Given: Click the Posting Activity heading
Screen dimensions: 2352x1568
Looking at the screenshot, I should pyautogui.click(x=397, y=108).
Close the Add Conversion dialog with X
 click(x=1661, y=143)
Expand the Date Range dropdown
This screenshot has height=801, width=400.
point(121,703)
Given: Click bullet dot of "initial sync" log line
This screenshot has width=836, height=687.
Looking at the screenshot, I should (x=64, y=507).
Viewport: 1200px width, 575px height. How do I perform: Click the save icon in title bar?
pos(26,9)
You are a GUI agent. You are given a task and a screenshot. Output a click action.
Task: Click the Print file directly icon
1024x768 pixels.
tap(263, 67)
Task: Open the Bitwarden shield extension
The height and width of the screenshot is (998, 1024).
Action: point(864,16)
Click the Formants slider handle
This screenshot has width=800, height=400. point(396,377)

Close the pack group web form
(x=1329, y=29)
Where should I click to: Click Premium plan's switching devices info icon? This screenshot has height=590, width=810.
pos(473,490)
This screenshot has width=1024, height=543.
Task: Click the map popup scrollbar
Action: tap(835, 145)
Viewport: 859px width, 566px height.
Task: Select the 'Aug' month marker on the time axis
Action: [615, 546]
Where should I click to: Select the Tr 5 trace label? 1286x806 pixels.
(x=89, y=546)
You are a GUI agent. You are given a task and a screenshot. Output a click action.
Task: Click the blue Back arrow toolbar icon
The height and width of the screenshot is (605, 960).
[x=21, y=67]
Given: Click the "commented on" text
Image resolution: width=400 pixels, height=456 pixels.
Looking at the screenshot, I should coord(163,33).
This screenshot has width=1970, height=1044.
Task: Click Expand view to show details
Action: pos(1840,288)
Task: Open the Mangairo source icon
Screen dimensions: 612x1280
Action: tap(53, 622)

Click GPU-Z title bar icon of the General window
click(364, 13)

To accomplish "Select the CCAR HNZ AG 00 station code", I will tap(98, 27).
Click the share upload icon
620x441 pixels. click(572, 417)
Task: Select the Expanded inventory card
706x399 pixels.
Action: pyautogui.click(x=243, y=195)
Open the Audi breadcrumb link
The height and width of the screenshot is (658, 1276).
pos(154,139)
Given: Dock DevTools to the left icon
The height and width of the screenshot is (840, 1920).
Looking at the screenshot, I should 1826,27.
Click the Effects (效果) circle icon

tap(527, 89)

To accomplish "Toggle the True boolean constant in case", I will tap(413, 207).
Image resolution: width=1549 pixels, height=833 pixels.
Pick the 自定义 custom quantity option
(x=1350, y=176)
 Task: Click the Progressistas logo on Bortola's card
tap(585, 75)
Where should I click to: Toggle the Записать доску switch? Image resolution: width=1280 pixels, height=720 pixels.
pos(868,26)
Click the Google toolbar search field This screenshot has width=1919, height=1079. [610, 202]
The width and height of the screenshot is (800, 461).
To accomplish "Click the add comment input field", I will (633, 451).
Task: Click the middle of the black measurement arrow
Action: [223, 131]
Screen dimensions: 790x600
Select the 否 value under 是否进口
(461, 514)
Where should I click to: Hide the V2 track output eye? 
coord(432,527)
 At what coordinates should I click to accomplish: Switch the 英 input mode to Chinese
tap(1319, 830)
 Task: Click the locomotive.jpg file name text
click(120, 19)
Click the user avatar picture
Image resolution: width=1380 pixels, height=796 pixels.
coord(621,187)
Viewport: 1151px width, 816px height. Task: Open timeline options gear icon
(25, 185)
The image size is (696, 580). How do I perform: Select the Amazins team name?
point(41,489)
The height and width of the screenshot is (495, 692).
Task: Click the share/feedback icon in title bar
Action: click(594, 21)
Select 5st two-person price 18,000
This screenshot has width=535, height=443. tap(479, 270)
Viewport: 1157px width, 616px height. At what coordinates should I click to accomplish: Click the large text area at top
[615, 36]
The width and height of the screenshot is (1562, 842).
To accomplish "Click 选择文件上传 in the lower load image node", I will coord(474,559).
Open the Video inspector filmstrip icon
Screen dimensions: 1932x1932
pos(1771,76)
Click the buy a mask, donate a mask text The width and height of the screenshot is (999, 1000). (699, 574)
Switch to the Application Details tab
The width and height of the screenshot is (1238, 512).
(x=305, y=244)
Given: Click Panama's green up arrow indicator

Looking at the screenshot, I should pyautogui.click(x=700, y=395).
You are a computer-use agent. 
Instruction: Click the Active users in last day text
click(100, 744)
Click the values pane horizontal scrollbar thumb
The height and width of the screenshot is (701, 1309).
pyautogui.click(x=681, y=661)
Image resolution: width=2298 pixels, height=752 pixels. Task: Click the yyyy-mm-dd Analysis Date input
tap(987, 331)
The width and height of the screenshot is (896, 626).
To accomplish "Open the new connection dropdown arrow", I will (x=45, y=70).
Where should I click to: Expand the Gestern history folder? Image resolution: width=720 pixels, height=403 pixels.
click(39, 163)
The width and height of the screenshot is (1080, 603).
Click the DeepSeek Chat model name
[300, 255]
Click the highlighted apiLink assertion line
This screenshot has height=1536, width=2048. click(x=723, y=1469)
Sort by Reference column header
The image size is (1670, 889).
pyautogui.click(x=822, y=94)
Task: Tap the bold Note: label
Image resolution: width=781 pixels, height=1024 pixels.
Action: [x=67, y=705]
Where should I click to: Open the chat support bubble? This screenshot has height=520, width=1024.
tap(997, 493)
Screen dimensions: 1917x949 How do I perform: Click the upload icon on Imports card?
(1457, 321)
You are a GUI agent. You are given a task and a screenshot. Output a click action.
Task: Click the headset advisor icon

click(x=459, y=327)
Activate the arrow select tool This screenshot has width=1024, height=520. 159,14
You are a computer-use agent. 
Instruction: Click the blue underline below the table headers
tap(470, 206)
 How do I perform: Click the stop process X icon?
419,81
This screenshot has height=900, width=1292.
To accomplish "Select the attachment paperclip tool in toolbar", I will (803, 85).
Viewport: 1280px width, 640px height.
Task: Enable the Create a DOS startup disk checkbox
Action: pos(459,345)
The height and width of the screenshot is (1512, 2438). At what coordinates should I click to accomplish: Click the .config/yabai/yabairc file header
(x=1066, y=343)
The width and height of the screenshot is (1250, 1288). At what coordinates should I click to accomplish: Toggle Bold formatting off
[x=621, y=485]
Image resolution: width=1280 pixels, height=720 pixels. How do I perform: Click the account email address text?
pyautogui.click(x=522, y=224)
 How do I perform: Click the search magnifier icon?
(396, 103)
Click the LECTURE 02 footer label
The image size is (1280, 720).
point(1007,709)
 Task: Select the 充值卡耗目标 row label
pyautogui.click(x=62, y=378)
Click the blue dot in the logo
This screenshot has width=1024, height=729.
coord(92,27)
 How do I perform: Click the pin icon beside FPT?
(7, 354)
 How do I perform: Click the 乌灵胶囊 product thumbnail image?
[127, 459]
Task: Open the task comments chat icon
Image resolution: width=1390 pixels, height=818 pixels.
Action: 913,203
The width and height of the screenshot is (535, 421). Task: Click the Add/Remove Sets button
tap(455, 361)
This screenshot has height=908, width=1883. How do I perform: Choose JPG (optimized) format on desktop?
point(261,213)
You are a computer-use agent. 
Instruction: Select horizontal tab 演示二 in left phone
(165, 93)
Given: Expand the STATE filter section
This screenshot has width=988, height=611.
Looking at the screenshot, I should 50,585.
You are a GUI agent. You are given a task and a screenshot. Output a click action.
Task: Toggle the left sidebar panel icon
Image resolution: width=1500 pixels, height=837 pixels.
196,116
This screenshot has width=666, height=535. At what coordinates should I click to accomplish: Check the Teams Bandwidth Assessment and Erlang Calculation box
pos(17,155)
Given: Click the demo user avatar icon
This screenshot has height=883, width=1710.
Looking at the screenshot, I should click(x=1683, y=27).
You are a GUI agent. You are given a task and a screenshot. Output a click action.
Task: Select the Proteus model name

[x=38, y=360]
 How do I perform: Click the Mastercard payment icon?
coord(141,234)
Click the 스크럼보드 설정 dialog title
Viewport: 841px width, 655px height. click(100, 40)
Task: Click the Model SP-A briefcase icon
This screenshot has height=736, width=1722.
________________________
-- What the exercise asks --
The reply must consist solely of the lines from the one containing "Task: Click the Model SP-A briefcase icon" through the last line of the data, reproduced exactly.

-- Written solution --
Task: Click the Model SP-A briefcase icon
This screenshot has height=736, width=1722.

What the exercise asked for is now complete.